Leftist coca grower Evo Morales, a fierce critic of U.S. policies who helped topple two of his predecessors in deadly street uprisings against Bolivia's ruling elite, was inaugurated Sunday as the nation's first Indian president.

The former llama herder and leader of Bolivia's coca growers union raised his fist in a leftist salute just before he swore to uphold the constitution during the ceremony in the ornate Legislative Palace.

Morales wept and bowed after he was presented with the yellow, red and green presidential sash — the colors of the Bolivian flag. Outside, tens of thousands of people, led by brightly dressed Indians, cheered and blew on cow horns as fireworks crackled overhead.
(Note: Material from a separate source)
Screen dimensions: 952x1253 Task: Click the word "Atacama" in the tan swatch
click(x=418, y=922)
They then sang the national anthem amid shouts of "Evo! Evo!" in support of Morales, a farmer's son who has promised to lift one of Latin America's poorest countries out of the misery it has endured since the 16th-century Spanish conquest.
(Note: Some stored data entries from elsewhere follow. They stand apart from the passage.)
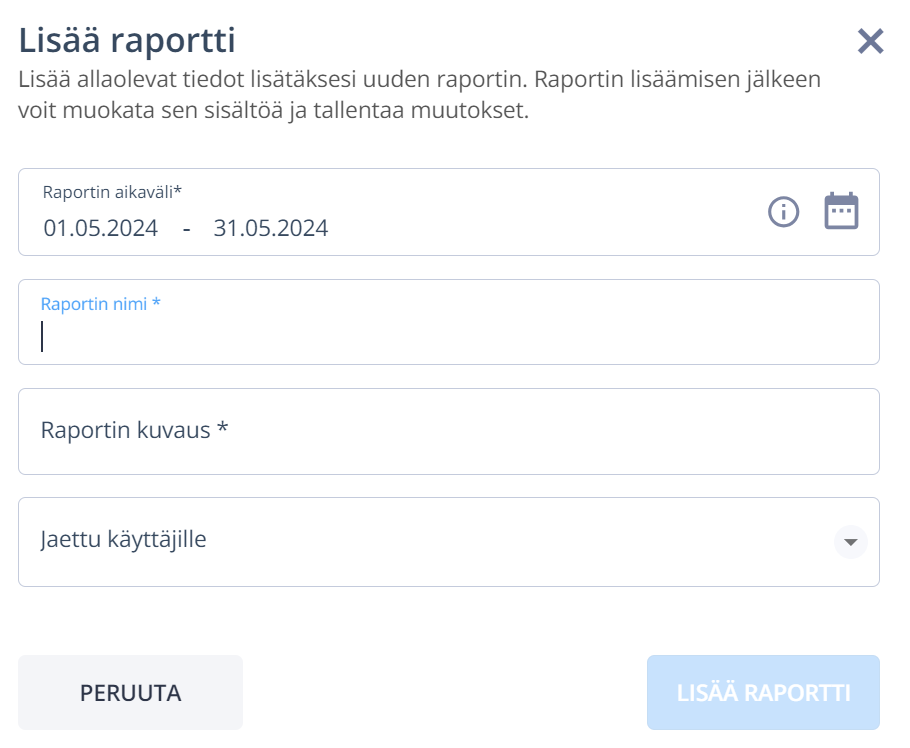Screen dimensions: 910x748
Task: Focus the Raportin nimi text field
Action: (449, 322)
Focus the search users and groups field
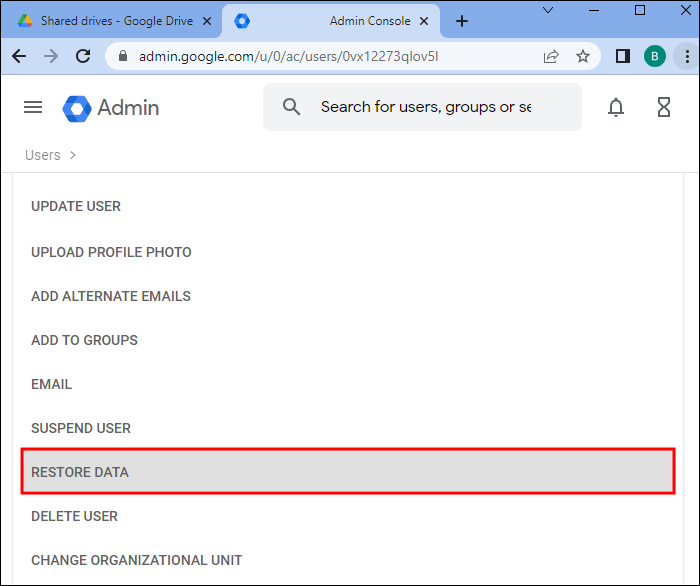 (425, 107)

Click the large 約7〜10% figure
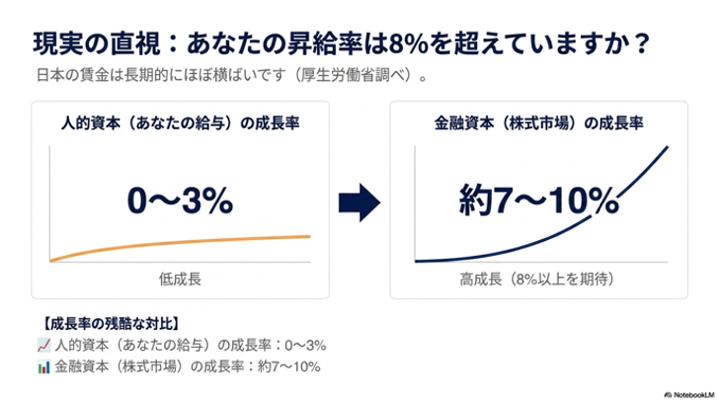click(539, 200)
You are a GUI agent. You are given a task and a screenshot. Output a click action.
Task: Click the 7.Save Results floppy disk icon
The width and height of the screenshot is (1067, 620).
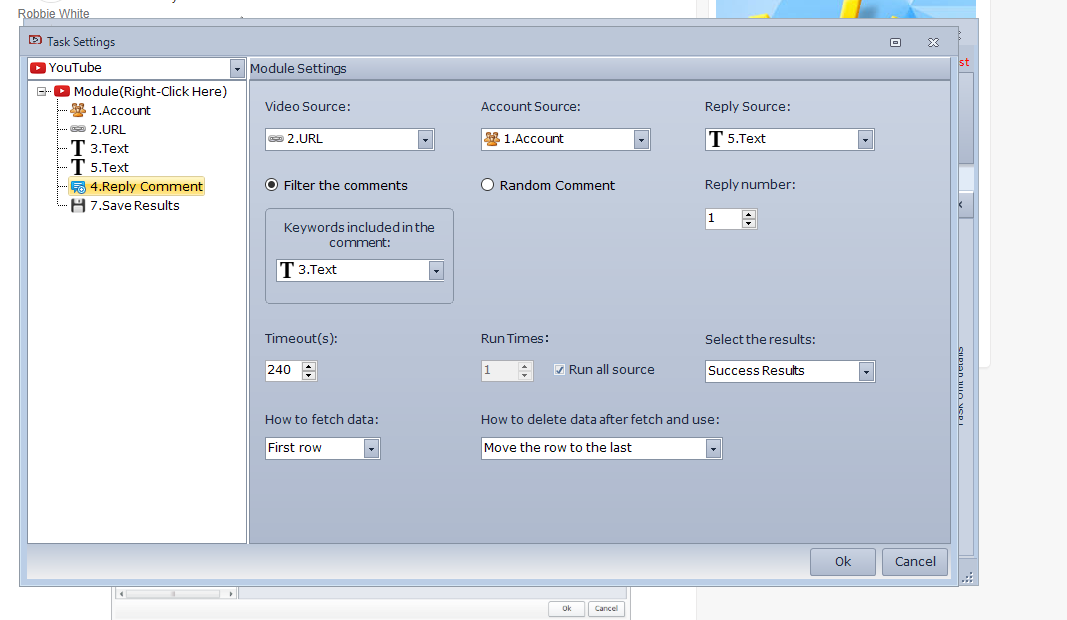[x=78, y=205]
Morales said his election marks the beginning of the end to hundreds of years of discrimination and repression of Bolivia's Indian majority.

"I wish to tell you, my Indian brothers, that the 500-year indigenous and popular campaign of resistance has not been in vain," Morales declared.

He also said he would "change history" but "without vengeance," and his government would serve all sectors of Bolivian society.